- EXERCISE REQUIREMENTS -
Can you repeat the material word for word, starting at the line that contains "Given: Select the Trang chủ home icon" and ending at the last line of the material?

- ENTRIES SHOWN -

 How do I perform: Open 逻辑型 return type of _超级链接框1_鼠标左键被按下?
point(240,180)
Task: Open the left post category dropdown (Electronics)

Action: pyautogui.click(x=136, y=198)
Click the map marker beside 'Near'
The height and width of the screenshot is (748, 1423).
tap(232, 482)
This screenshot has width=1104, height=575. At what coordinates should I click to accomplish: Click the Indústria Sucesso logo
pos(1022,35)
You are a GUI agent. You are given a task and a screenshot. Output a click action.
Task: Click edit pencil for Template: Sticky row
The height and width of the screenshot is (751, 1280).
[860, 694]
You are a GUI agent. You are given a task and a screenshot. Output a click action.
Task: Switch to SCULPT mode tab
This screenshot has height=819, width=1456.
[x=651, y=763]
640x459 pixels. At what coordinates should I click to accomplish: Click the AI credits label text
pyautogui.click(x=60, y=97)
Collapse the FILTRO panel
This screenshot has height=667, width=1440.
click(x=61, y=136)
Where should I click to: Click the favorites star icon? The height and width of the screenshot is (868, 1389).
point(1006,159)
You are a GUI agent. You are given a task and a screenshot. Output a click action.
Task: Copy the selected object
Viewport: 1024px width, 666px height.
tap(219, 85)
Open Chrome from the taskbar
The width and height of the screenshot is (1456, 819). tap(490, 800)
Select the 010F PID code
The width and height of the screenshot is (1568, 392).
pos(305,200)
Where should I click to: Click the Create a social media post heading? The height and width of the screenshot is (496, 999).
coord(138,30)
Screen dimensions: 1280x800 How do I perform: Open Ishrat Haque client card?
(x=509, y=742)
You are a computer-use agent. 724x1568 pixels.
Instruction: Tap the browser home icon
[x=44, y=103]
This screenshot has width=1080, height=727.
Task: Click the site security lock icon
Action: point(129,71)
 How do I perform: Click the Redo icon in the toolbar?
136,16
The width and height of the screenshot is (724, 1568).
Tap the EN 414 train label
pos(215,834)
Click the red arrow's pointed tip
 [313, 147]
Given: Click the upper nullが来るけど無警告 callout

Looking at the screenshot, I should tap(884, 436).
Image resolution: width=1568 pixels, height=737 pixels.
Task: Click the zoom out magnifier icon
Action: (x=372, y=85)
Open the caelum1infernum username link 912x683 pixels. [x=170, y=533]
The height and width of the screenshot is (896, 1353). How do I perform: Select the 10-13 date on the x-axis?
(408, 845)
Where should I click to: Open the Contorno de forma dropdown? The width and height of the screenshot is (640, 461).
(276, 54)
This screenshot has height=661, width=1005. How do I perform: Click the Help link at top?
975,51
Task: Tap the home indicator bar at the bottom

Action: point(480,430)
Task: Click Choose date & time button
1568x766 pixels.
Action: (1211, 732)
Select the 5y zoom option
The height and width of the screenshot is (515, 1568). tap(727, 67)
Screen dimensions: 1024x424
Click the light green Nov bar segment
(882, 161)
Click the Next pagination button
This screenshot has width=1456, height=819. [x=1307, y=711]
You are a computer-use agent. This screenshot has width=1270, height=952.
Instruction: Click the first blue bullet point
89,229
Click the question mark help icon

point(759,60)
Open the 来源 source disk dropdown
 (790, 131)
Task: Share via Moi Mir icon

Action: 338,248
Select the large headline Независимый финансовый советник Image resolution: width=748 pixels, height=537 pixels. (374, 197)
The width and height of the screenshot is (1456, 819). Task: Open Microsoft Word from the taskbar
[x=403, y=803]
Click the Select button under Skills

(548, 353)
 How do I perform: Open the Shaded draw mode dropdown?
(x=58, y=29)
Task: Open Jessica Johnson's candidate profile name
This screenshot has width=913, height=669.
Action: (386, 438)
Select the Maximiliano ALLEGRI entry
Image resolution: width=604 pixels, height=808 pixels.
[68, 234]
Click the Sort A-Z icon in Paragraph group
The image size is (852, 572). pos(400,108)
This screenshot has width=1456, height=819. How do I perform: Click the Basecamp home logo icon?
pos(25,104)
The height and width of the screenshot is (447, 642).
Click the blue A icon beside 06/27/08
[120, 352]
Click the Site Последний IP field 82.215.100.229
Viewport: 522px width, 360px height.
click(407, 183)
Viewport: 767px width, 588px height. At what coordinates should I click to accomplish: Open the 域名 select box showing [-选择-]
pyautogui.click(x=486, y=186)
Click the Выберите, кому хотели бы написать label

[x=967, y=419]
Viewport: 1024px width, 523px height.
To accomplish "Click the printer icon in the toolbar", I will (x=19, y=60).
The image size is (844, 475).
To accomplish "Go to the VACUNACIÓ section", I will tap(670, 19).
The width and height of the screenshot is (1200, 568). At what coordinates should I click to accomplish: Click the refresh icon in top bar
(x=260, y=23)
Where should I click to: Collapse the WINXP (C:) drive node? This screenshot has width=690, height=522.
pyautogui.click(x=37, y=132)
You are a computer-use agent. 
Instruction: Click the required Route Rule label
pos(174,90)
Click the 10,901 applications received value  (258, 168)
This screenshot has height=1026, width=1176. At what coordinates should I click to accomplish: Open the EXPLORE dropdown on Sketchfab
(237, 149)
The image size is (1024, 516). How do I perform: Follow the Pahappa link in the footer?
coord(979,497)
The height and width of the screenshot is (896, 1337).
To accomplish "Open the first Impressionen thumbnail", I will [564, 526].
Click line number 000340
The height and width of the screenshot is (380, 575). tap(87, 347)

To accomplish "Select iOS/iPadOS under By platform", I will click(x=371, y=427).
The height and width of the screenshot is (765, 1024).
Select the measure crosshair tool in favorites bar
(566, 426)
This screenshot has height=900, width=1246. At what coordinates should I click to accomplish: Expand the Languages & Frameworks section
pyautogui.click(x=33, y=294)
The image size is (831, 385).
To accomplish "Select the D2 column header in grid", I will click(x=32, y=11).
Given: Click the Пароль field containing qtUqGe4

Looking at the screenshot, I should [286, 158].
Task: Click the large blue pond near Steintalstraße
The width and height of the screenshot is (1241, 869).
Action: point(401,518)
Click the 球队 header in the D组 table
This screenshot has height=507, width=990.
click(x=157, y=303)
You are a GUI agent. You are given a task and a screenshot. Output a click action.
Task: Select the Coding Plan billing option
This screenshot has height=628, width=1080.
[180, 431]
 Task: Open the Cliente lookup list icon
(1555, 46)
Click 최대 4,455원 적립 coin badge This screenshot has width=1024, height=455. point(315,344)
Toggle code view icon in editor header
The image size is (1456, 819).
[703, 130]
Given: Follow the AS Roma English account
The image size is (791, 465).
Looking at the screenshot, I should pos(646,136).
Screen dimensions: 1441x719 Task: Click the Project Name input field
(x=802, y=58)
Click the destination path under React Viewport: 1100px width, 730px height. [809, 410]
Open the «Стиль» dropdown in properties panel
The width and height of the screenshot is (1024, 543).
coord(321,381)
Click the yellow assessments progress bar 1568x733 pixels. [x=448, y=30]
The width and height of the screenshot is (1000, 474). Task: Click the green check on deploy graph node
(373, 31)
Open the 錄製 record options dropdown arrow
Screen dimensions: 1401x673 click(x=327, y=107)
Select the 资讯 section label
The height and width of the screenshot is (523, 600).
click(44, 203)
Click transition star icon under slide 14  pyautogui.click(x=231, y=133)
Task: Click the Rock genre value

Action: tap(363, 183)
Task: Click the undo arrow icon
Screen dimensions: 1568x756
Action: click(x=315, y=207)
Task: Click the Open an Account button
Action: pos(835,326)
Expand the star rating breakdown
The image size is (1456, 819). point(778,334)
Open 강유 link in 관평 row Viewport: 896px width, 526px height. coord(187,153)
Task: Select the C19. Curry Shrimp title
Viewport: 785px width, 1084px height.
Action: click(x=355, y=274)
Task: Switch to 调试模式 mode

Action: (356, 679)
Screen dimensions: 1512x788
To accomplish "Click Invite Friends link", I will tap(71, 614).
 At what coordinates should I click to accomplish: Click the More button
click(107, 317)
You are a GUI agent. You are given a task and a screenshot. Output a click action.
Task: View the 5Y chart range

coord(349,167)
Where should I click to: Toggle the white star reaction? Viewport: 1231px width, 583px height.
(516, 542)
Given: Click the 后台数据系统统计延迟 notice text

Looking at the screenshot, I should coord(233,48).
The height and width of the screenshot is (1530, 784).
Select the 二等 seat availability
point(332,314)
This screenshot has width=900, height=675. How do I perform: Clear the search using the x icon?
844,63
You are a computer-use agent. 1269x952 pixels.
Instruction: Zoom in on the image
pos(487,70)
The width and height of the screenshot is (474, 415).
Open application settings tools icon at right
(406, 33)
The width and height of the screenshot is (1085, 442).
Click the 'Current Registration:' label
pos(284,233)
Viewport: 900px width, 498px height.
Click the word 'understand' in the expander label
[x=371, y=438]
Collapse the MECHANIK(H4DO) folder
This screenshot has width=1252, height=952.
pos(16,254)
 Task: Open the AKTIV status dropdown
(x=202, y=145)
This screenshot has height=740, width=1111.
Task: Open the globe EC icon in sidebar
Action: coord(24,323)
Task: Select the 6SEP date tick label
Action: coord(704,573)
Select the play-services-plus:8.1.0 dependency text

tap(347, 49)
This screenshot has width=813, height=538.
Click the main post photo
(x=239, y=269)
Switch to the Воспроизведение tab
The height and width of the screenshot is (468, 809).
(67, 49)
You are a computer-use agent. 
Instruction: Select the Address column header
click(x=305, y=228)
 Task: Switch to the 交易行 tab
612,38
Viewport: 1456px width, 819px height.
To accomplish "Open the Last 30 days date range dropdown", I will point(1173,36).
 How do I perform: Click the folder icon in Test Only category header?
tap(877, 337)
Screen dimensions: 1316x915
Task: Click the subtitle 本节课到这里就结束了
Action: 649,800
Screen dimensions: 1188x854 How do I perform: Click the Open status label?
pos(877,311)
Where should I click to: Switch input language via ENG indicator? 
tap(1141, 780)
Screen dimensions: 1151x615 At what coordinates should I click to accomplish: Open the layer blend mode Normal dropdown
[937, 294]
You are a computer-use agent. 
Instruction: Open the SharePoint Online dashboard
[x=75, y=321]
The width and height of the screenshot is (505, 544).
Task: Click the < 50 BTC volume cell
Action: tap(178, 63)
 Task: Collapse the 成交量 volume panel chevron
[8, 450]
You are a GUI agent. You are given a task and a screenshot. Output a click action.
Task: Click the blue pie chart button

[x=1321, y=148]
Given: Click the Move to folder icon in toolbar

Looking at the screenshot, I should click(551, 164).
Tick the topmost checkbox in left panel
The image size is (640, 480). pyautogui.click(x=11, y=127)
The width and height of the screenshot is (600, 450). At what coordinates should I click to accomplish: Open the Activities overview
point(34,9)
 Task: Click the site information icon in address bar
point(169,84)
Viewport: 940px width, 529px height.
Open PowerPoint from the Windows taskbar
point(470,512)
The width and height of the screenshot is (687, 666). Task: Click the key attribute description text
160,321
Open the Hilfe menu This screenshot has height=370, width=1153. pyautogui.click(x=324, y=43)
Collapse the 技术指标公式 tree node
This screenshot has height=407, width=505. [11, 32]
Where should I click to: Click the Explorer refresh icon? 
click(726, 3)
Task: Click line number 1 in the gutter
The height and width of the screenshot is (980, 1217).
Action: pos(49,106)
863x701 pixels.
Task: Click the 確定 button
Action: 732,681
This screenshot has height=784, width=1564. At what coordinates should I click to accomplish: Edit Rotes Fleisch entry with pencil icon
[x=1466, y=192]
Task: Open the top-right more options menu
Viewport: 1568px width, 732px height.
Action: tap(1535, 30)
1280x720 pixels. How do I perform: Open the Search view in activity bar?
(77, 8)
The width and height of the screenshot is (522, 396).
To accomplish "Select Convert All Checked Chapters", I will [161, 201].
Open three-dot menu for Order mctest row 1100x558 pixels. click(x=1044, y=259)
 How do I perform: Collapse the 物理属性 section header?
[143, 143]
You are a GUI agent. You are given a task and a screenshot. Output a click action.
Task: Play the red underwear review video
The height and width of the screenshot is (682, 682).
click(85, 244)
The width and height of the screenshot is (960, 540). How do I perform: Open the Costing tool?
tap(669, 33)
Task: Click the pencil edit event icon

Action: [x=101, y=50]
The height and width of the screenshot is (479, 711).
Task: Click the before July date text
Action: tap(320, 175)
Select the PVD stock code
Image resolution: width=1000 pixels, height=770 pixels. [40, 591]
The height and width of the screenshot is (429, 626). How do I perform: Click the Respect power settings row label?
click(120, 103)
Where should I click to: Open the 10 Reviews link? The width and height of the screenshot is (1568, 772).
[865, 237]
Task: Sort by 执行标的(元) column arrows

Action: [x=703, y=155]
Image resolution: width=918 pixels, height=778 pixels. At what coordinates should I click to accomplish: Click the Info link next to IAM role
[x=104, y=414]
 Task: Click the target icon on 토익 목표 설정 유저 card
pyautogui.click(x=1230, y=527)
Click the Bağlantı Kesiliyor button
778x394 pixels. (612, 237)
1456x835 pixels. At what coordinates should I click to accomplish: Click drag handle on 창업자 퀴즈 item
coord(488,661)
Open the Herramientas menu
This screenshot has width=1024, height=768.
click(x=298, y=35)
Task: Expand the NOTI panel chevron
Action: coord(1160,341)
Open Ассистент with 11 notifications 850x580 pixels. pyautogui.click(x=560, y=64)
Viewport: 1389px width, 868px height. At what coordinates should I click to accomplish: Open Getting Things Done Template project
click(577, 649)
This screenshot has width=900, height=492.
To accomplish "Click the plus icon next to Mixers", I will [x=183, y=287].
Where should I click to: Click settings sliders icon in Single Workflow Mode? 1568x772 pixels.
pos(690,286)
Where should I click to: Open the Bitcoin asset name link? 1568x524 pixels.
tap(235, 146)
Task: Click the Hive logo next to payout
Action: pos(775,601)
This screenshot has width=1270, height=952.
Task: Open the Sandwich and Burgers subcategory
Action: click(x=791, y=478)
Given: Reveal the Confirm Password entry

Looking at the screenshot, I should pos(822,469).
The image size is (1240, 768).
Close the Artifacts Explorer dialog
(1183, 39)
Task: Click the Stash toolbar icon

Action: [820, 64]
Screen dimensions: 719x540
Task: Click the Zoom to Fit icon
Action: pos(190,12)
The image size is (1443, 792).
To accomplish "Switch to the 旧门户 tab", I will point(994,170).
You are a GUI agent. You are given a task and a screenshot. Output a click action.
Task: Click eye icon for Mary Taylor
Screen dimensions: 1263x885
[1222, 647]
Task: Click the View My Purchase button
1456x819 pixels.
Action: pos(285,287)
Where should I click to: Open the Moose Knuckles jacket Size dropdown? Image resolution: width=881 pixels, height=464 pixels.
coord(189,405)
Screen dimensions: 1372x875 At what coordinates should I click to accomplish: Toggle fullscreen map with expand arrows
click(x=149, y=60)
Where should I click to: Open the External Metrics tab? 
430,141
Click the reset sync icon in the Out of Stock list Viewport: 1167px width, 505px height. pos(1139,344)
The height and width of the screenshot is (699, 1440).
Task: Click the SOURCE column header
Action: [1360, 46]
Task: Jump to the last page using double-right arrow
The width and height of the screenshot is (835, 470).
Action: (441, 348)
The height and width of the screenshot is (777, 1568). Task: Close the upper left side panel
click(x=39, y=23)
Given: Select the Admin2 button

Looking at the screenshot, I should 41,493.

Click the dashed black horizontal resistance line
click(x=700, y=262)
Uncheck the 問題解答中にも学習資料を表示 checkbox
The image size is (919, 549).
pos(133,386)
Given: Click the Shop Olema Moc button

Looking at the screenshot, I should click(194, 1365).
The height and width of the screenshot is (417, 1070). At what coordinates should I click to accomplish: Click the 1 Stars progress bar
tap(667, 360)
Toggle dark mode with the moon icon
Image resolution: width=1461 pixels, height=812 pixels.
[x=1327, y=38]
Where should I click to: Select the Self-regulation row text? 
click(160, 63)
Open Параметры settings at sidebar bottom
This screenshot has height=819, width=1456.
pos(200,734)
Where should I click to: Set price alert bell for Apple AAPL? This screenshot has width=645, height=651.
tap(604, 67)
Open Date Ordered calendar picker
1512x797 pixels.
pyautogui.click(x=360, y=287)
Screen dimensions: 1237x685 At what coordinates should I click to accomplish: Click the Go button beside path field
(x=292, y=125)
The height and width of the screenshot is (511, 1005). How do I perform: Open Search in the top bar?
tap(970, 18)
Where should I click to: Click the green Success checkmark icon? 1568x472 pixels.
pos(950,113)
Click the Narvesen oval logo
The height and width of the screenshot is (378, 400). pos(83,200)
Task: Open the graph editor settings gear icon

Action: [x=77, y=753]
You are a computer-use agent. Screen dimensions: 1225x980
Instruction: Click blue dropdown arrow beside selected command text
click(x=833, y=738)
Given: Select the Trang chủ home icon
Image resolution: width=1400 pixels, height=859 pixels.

- SOLUTION TO THIS PROBLEM -
Given: Select the Trang chủ home icon
Image resolution: width=1400 pixels, height=859 pixels.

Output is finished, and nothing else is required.